Collected data:

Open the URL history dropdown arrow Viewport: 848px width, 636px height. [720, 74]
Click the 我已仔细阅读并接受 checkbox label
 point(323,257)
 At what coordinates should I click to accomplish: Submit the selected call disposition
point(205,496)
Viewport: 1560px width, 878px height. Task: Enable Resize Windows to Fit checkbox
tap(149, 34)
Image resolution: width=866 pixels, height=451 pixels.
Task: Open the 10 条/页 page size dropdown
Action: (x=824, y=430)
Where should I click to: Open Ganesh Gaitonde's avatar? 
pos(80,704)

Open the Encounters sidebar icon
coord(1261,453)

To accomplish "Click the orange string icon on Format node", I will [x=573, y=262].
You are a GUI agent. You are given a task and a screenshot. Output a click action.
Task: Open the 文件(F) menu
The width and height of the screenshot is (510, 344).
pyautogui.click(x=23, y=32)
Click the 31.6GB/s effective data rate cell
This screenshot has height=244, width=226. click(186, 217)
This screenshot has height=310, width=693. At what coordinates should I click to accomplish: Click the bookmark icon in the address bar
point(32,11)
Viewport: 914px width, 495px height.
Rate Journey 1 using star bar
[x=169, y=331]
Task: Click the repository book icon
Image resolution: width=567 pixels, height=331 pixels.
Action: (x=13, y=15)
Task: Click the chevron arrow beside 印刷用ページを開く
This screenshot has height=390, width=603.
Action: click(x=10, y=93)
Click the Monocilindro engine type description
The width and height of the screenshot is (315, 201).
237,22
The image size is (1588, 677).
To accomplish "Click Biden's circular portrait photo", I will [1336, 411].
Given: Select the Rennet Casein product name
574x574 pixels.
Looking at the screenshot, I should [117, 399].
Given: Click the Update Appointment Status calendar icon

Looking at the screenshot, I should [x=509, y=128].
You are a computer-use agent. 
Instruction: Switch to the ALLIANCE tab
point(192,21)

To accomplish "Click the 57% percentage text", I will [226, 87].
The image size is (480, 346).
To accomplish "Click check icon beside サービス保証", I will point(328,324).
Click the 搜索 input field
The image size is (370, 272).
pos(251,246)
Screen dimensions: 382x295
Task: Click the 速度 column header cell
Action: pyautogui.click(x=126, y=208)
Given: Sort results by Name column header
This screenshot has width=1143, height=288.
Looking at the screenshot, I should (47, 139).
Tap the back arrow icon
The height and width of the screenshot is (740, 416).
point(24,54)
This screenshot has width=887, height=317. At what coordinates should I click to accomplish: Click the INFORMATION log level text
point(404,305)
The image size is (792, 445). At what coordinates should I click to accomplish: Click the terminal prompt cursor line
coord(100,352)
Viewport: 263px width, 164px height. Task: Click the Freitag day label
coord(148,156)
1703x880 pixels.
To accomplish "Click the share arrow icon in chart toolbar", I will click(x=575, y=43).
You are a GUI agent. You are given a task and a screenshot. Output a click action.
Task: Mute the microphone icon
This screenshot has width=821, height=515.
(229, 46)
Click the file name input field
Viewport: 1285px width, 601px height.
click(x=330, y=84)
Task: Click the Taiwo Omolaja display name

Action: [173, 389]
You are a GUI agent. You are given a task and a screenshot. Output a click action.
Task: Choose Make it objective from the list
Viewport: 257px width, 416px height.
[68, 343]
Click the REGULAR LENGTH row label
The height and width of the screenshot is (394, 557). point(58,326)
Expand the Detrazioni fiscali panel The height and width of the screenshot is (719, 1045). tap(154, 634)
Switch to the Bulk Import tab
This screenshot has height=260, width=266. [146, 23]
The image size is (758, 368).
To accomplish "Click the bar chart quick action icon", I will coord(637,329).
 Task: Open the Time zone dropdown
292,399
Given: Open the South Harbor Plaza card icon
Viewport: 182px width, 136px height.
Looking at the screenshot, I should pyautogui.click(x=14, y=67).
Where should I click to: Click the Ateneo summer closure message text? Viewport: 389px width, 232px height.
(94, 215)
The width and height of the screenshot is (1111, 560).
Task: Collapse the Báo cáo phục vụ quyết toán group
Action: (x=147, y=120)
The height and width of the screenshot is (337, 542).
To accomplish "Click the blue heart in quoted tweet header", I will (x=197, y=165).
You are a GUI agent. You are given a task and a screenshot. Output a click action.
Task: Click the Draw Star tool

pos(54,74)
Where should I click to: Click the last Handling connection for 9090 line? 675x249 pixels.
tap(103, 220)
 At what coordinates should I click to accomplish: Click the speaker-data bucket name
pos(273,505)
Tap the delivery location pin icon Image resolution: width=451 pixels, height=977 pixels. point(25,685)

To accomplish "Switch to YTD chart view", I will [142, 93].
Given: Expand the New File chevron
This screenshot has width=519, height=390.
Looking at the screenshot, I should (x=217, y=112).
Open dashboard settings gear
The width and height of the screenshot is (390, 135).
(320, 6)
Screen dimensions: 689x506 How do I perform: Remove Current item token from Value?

- [Task item]: Only a number is wanted here: the count of lines in the data that include the word "from".

- [Solution for this problem]: 2